[Opening Records provided section]

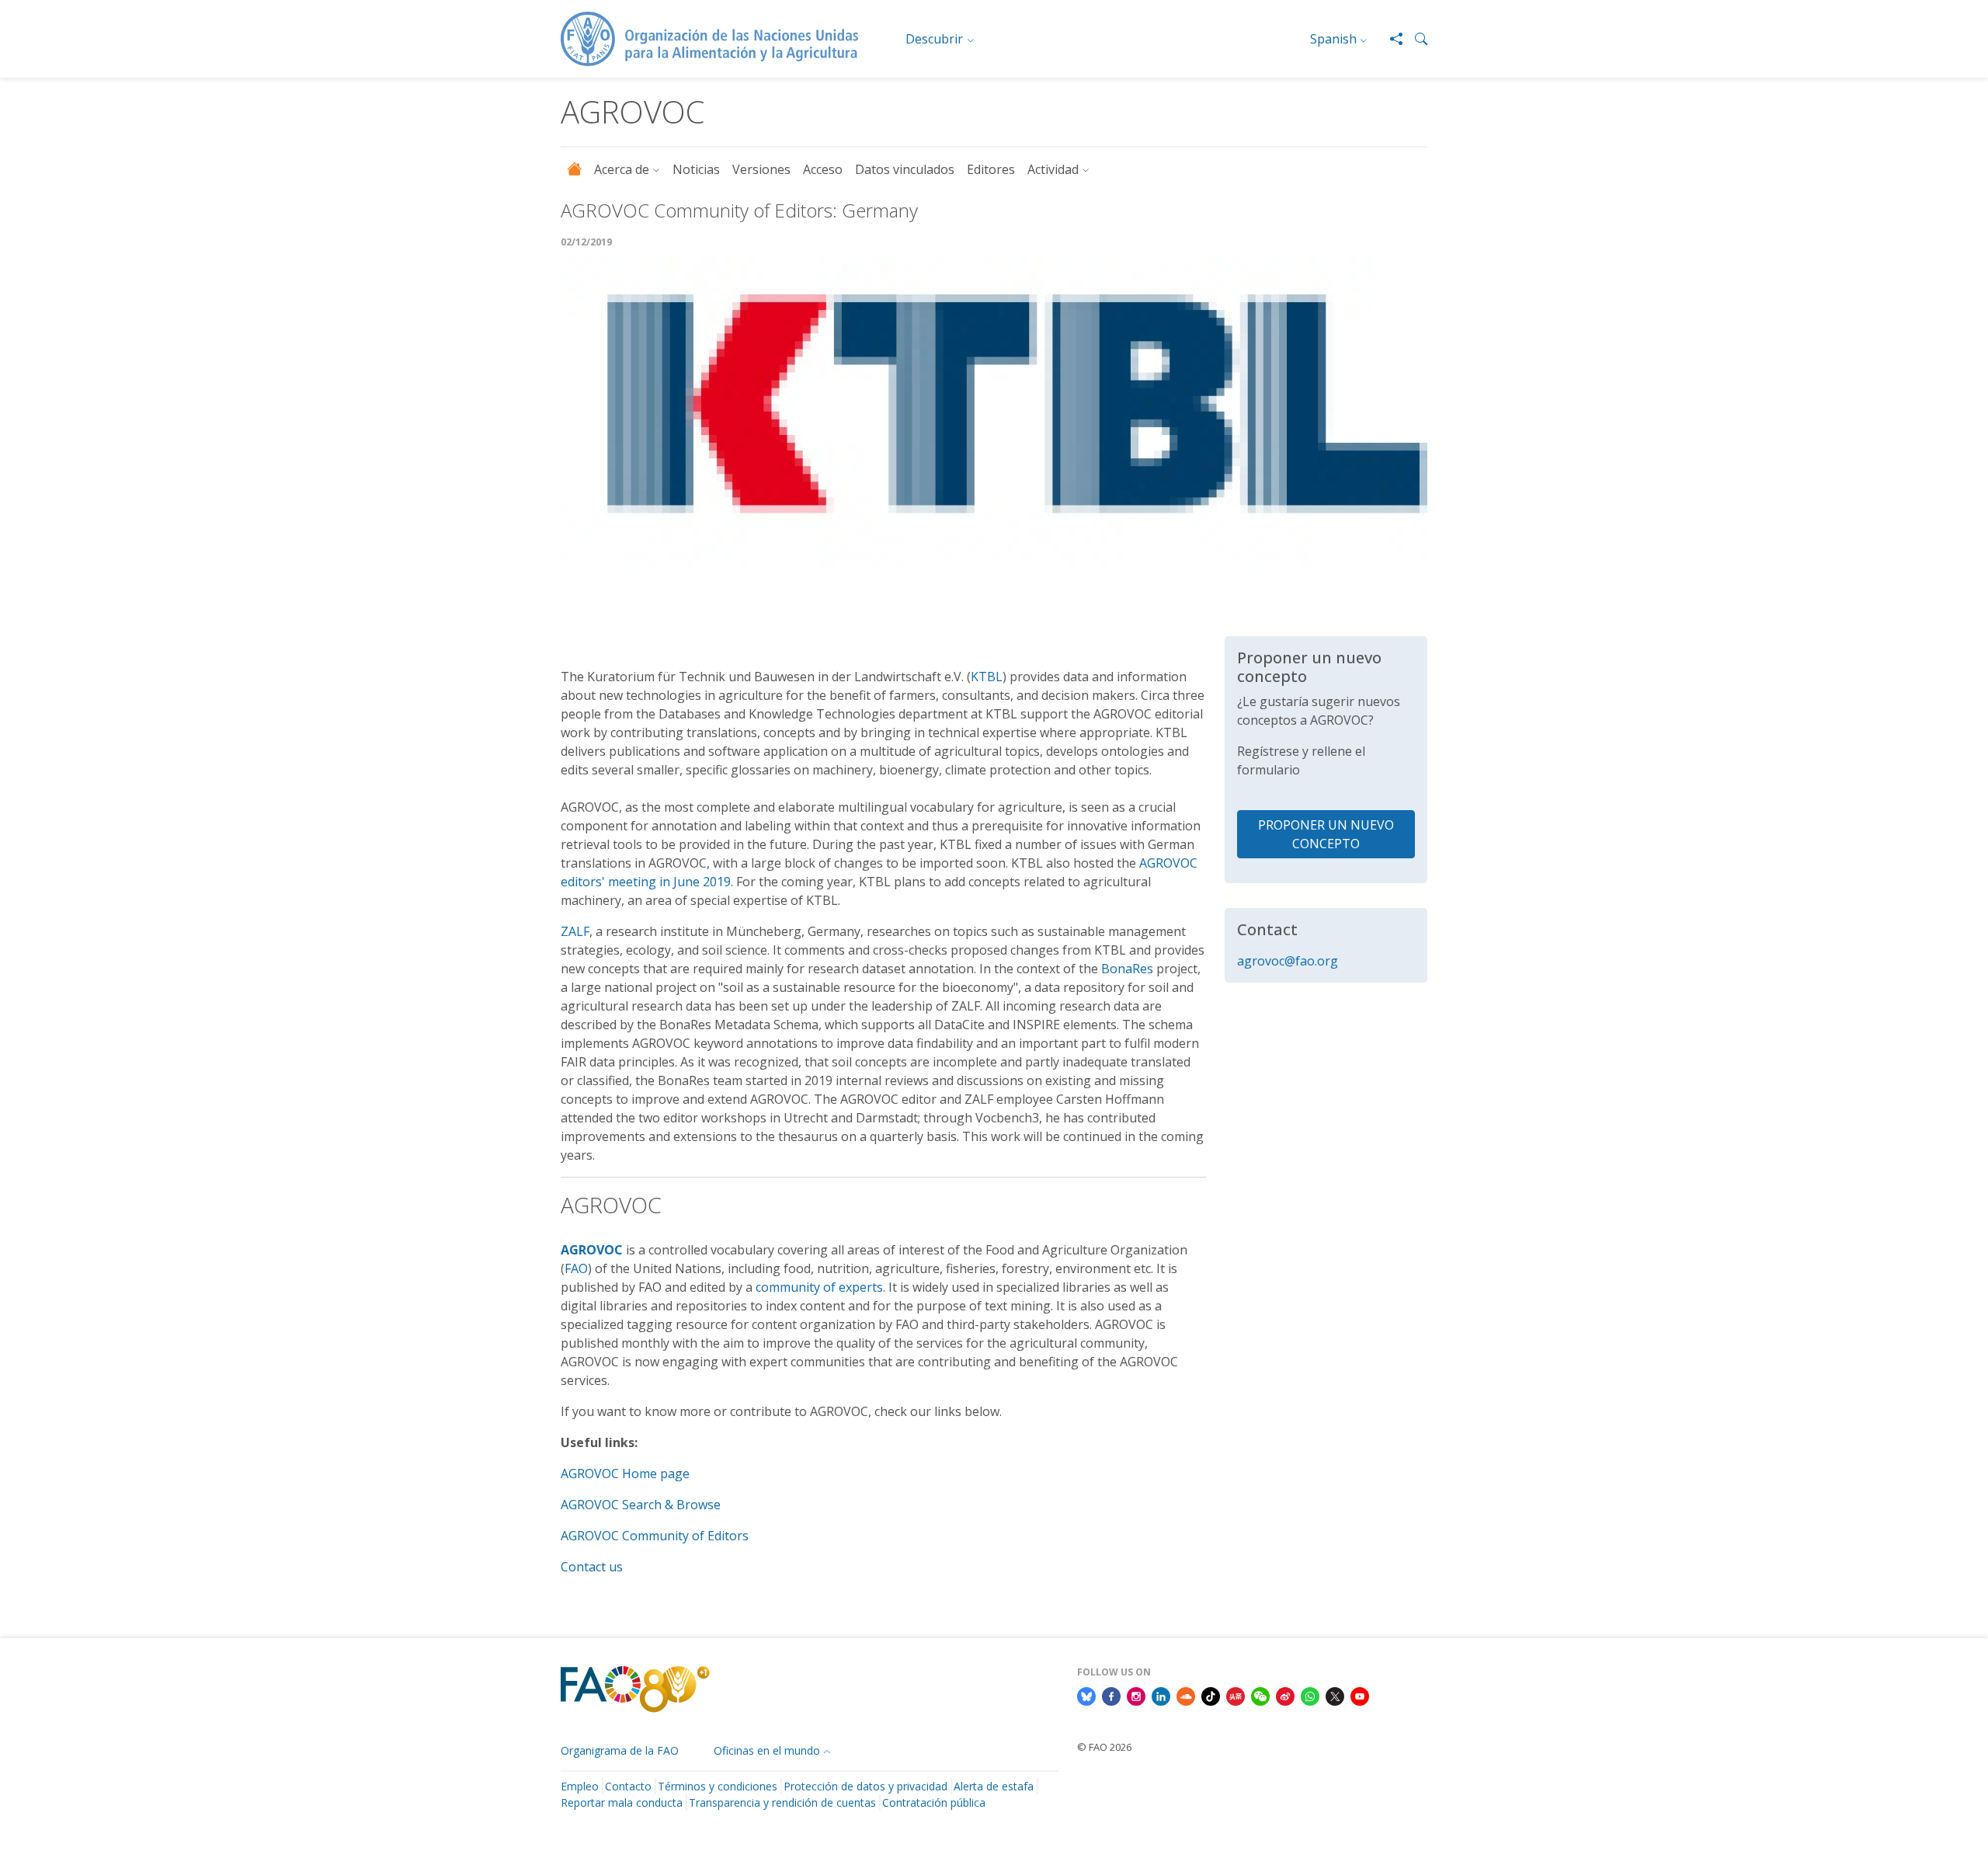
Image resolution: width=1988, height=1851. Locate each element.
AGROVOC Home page (625, 1473)
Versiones (761, 169)
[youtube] (1359, 1694)
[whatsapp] (1310, 1694)
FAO (576, 1268)
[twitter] (1335, 1694)
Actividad (1053, 169)
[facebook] (1111, 1694)
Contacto (628, 1786)
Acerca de (621, 169)
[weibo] (1285, 1694)
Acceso (823, 169)
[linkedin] (1161, 1694)
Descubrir (934, 38)
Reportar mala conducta (622, 1802)
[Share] (1390, 39)
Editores (991, 169)
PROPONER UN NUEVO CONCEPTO (1326, 834)
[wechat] (1260, 1694)
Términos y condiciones (717, 1786)
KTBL (987, 676)
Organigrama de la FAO (620, 1750)
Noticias (696, 169)
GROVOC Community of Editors (658, 1535)
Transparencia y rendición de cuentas (782, 1802)
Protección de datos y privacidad (865, 1786)
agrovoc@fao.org (1287, 960)
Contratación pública (933, 1802)
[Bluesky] (1086, 1694)
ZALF (575, 931)
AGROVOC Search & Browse (641, 1504)
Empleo (580, 1786)
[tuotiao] (1235, 1694)
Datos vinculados (904, 169)
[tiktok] (1210, 1694)
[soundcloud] (1185, 1694)
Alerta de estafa (994, 1786)
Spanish (1333, 38)
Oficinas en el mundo (767, 1750)
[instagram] (1136, 1694)
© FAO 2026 (1104, 1747)
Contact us (592, 1566)
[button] (1414, 39)
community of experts (819, 1287)
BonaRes (1128, 968)
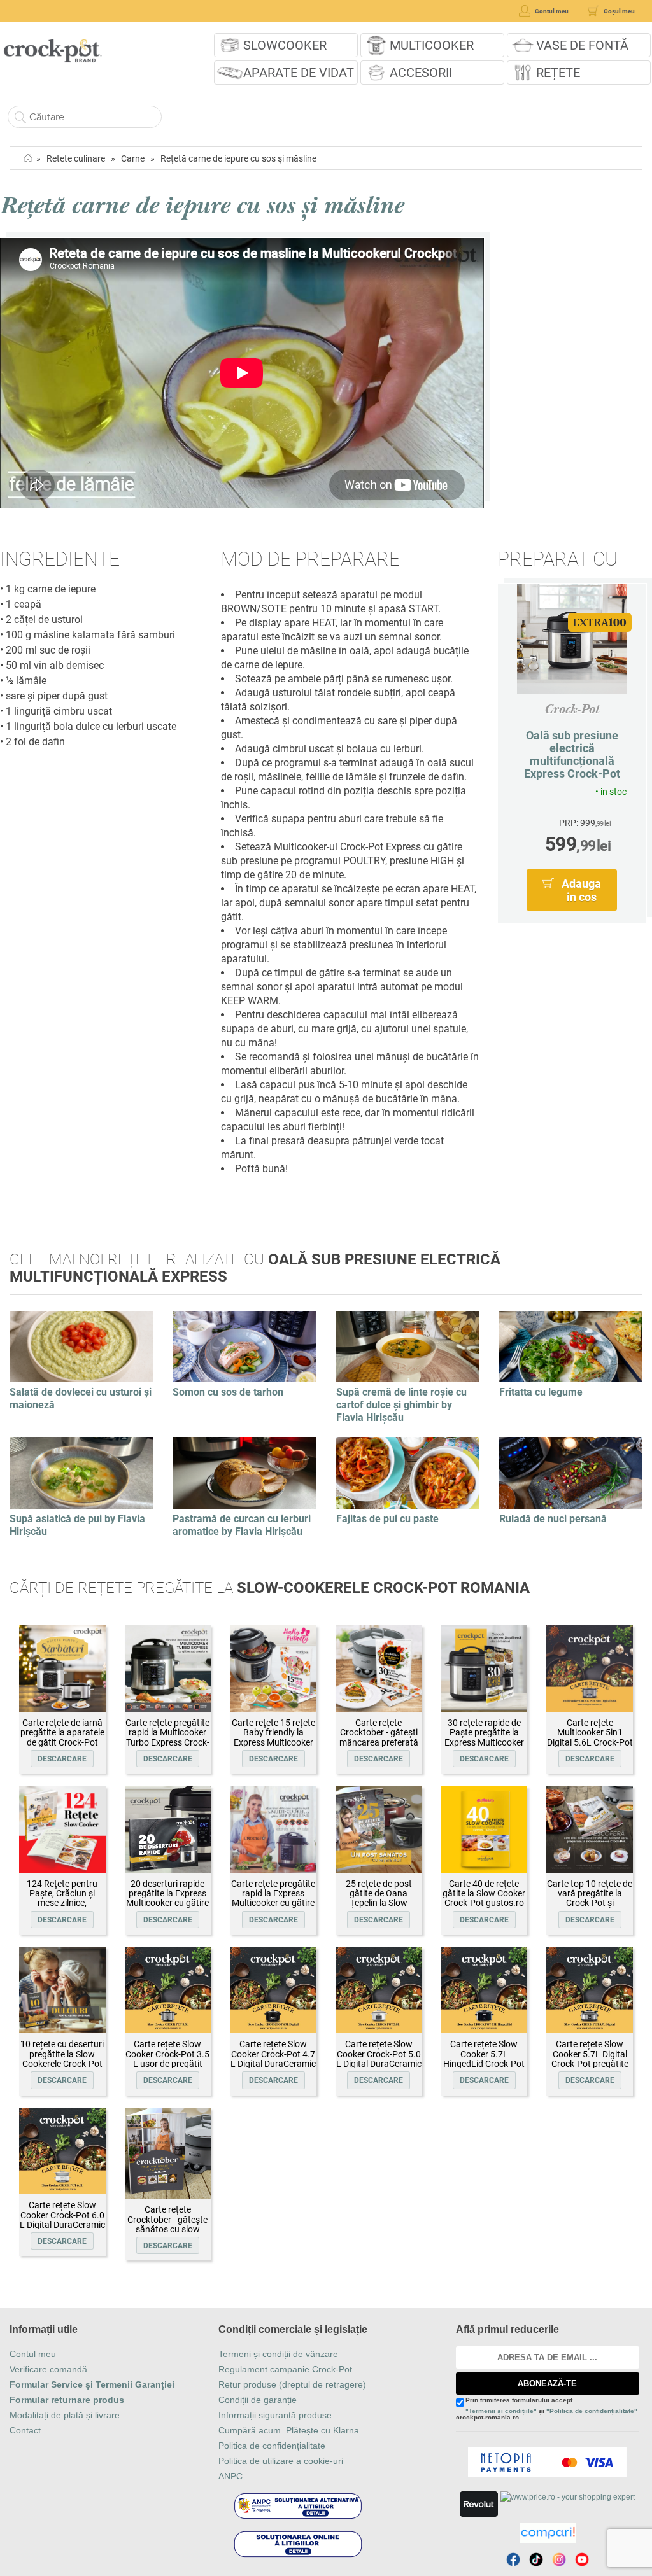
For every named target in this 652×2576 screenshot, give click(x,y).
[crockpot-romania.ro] (52, 46)
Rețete (558, 72)
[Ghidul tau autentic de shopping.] (548, 2533)
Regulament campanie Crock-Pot (285, 2369)
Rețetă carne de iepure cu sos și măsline (238, 158)
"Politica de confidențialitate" (591, 2411)
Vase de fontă (582, 45)
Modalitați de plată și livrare (65, 2415)
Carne (133, 158)
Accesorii (421, 72)
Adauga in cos (581, 890)
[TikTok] (536, 2559)
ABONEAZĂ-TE (547, 2383)
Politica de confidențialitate (271, 2445)
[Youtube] (582, 2559)
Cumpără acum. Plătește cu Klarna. (290, 2430)
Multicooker (432, 45)
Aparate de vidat (298, 72)
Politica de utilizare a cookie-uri (280, 2461)
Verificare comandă (48, 2369)
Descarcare (62, 1758)
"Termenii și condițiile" (501, 2411)
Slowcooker (285, 45)
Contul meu (33, 2354)
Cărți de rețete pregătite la (270, 1588)
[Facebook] (513, 2559)
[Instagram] (559, 2559)
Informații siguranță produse (275, 2415)
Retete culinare (75, 158)
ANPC (230, 2476)
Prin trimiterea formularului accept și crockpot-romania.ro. (546, 2409)
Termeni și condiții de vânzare (278, 2354)
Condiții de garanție (257, 2400)
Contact (25, 2430)
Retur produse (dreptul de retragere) (292, 2384)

[Closing Records provided section]

Work instructions: All lines above containing the string "confidențialitate" are to be collected.

Exercise answer:
"Politica de confidențialitate" (591, 2411)
Politica de confidențialitate (271, 2445)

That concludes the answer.